[<prev] [next>] [<thread-prev] [thread-next>] [day] [month] [year] [list]
Message-ID: <20181128151911.GN3505@e103592.cambridge.arm.com>
Date: Wed, 28 Nov 2018 15:19:13 +0000
From: Dave Martin <Dave.Martin@....com>
To: Enke Chen <enkechen@...co.com>
Cc: Oleg Nesterov <oleg@...hat.com>,
Thomas Gleixner <tglx@...utronix.de>,
Ingo Molnar <mingo@...hat.com>, Borislav Petkov <bp@...en8.de>,
"H. Peter Anvin" <hpa@...or.com>,
Peter Zijlstra <peterz@...radead.org>,
Arnd Bergmann <arnd@...db.de>,
"Eric W. Biederman" <ebiederm@...ssion.com>,
Khalid Aziz <khalid.aziz@...cle.com>,
Kate Stewart <kstewart@...uxfoundation.org>,
Helge Deller <deller@....de>,
Greg Kroah-Hartman <gregkh@...uxfoundation.org>,
Al Viro <viro@...iv.linux.org.uk>,
Andrew Morton <akpm@...ux-foundation.org>,
Christian Brauner <christian@...uner.io>,
Catalin Marinas <Catalin.Marinas@....com>,
Will Deacon <Will.Deacon@....com>,
Mauro Carvalho Chehab <mchehab+samsung@...nel.org>,
Michal Hocko <mhocko@...nel.org>,
Rik van Riel <riel@...riel.com>,
"Kirill A. Shutemov" <kirill.shutemov@...ux.intel.com>,
Roman Gushchin <guro@...com>,
Marcos Paulo de Souza <marcos.souza.org@...il.com>,
Dominik Brodowski <linux@...inikbrodowski.net>,
Cyrill Gorcunov <gorcunov@...nvz.org>,
Yang Shi <yang.shi@...ux.alibaba.com>,
Jann Horn <jannh@...gle.com>,
Kees Cook <keescook@...omium.org>,
"linux-kernel@...r.kernel.org" <linux-kernel@...r.kernel.org>,
"linux-arch@...r.kernel.org" <linux-arch@...r.kernel.org>,
"Victor Kamensky (kamensky)" <kamensky@...co.com>,
"xe-linux-external@...co.com" <xe-linux-external@...co.com>,
Stefan Strogin <sstrogin@...co.com>
Subject: Re: [PATCH v5 1/2] kernel/signal: Signal-based pre-coredump
notification
On Tue, Nov 27, 2018 at 10:54:41PM +0000, Enke Chen wrote:
> [Repost as a series, as suggested by Andrew Morton]
>
> For simplicity and consistency, this patch provides an implementation
> for signal-based fault notification prior to the coredump of a child
> process.
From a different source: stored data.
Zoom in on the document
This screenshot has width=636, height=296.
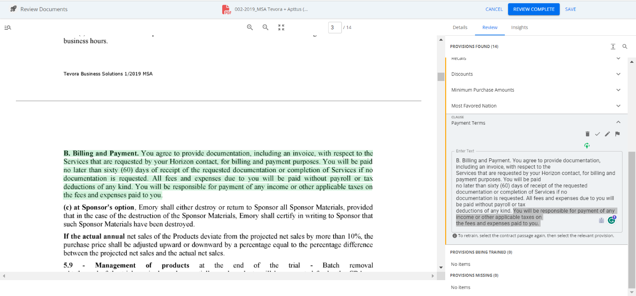point(250,27)
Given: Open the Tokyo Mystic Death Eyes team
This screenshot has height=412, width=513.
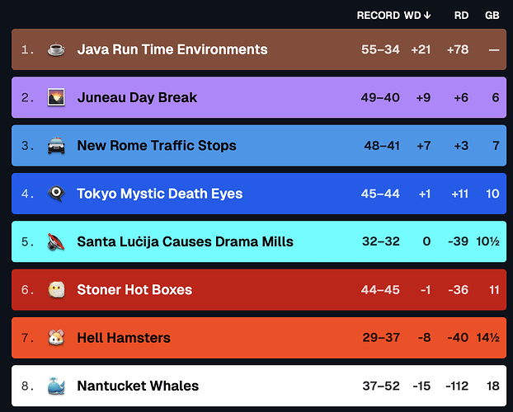Looking at the screenshot, I should point(159,194).
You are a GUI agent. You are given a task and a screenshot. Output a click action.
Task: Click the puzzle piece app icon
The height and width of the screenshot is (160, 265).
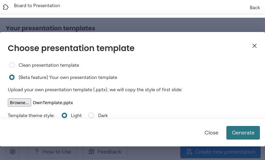pyautogui.click(x=6, y=6)
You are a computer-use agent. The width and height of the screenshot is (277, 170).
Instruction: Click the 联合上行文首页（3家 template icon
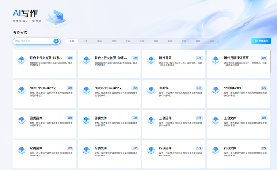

A new prctl command, PR_SET_PREDUMP_SIG, is defined that can
> be used by an application to express its interest and to specify the
> signal for such a notification.
>
> Changes to prctl(2):
>
> PR_SET_PREDUMP_SIG (since Linux 4.20.x)
> Set the child pre-coredump signal of the calling process to
> arg2 (either a signal value in the range 1..maxsig, or 0 to
> clear). This is the signal that the calling process will get
> prior to the coredump of a child process. This value is
> cleared across execve(2), or for the child of a fork(2).
>
> PR_GET_PREDUMP_SIG (since Linux 4.20.x)
> Return the current value of the child pre-coredump signal,
> in the location pointed to by (int *) arg2.
>
> Background:
>
> As the coredump of a process may take time, in certain time-sensitive
> applications it is necessary for a parent process (e.g., a process
> manager) to be notified of a child's imminent death before the coredump
> so that the parent process can act sooner, such as re-spawning an
> application process, or initiating a control-plane fail-over.
>
> One application is BFD. The early fault notification is a critical
> component for maintaining BFD sessions (with a timeout value of
> 50 msec or 100 msec) across a control-plane failure.
>
> Currently there are two ways for a parent process to be notified of a
> child process's state change. One is to use the POSIX signal, and
> another is to use the kernel connector module. The specific events and
> actions are summarized as follows:
>
> Process Event POSIX Signal Connector-based
> ----------------------------------------------------------------------
> ptrace_attach() do_notify_parent_cldstop() proc_ptrace_connector()
> SIGCHLD / CLD_STOPPED
>
> ptrace_detach() do_notify_parent_cldstop() proc_ptrace_connector()
> SIGCHLD / CLD_CONTINUED
>
> pre_coredump/ N/A proc_coredump_connector()
> get_signal()
>
> post_coredump/ do_notify_parent() proc_exit_connector()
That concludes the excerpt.